Related to exposure therapy, there is Eye movement desensitisation and reprocessing (EMDR). Essentially, EMDR involves thinking about your trauma, and at the same time, the therapist helps stimulate both parts of your brain by making you tap your knees or follow an object with your eyes. These rapid eye movements are intended to create a similar effect to the way your brain processes memories and experiences while you’re sleeping. It is believed that helps with reintegrating the sensory aspects of the memory -- sound, sight, smell, touch -- and the reprocessing of a traumatic memory, without the brain’s attention and sensory mechanisms becoming too overwhelmed, and ultimately giving the survivor agency over the traumatic memory. This method usually involves less discussion over the traumatic event so it can work well for people that find it very difficult to talk about their feelings. 

For C-PTSD there are also specific psychological frameworks that some survivors have found useful, such as reparenting. Reparenting is a technique that some therapists use with people who grew up with dysfunctional or abusive parents who did not meet the needs of their child for love, respect, and protection. Reparenting is the process during which the therapist initially assumes the role of the ‘parent’, as it were, in affirming the child’s needs that were not originally met, and eventually hands over this over to the survivor to ‘self-parent’ their inner child. It’s a process of recognising how the inner child of a survivor may still be hurt, and allowing them the space to meet their own needs.

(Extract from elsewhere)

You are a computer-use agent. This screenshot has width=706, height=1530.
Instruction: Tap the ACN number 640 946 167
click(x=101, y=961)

So there we have some psychological therapies which many survivors have found useful: CBT, exposure therapy, EMDR, and reparenting. 

Another kind of treatment some survivors have found useful for PTSD is Medication. Although there are no medications that have been specifically designed to treat PTSD, there are a variety of well-established medications used to treat other conditions such as depression and anxiety that can be helpful in managing PTSD symptoms - if that is something you’d like to discuss with a doctor. 

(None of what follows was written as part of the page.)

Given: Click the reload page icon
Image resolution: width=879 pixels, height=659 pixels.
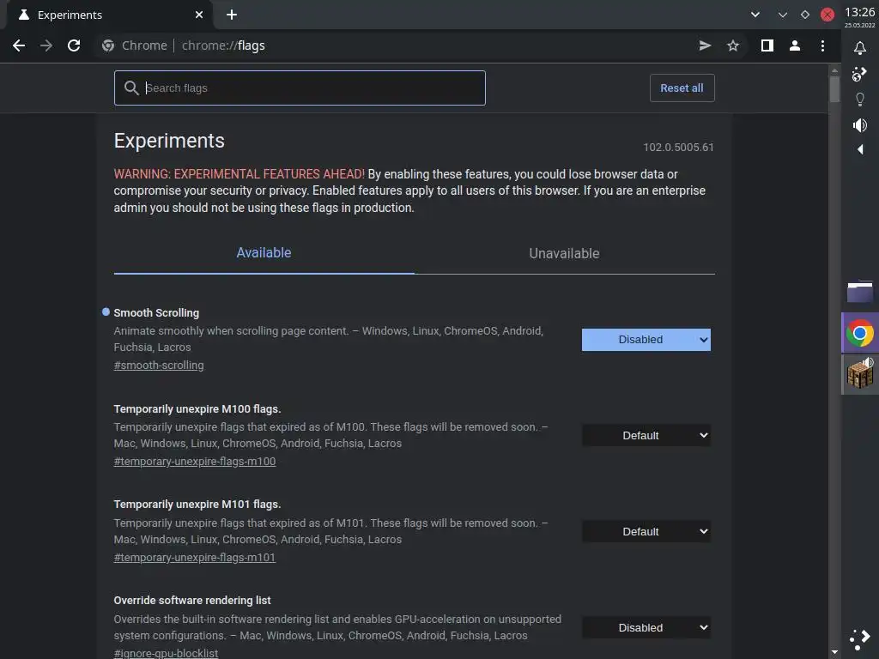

Before we close, let’s discuss just a few more complementary tips for PTSD that are important to uphold, which can lessen the panic that comes with flashbacks, prevent triggers, or get into that state of relaxation. 

  • Yin yoga or trauma-sensitive yoga, which focuses on more gentle movements and less hands-on adjustment.
  • Acupuncture for muscle relaxation and stress: it has been research-backed and approved by the US Department of Veterans Affairs as an effective complementary treatment.
  • Journalling

General tips:

  • Get enough sleep - 8 hours of sleep per night - because sleep is the time of the day that our cells heal, our memories settle, and we relax
  • Muscle relaxation: unclench your jaw, take the tongue on the roof of the mouth, relax your shoulders, and breathe
  • And, most importantly, don't isolate yourself. Seek out a community! You are learning these tools for yourself, but you don’t have to do it all alone. Find friends and family in whom you can confide, ideally people who don't panic or try to "fix” what you tell them. You can also speak to your therapist about PTSD support groups to share your thoughts with others who understand what you are going through: to share tips, validate your experiences, and remind you that you are never in this alone.

The homework for this week is… to develop a ‘staying well’ plan.

As the name implies, a safety plan is something we prepare in advance to keep ourselves safe when confronted with our triggers.
While your grounding techniques and stress management tools will always be there to regulate your nervous system and calm you down when needed, it can be stressful to try new things when we don’t know what might set us off, or else decide which method we’ll use when we’re reliving our trauma.

But, if we decide what to do in advance, there’s no reason for us to feel scared, overwhelmed, or cut off from living. We know exactly what we need to feel safe before it happens. 

This week, write out your favourite grounding exercise or toolkit methods on index cards, a piece of paper, or on your phone. Then, when you are experiencing distress, take out your cards and go through each step. That way you don’t have to remember each method by heart until you’ve gotten enough practice.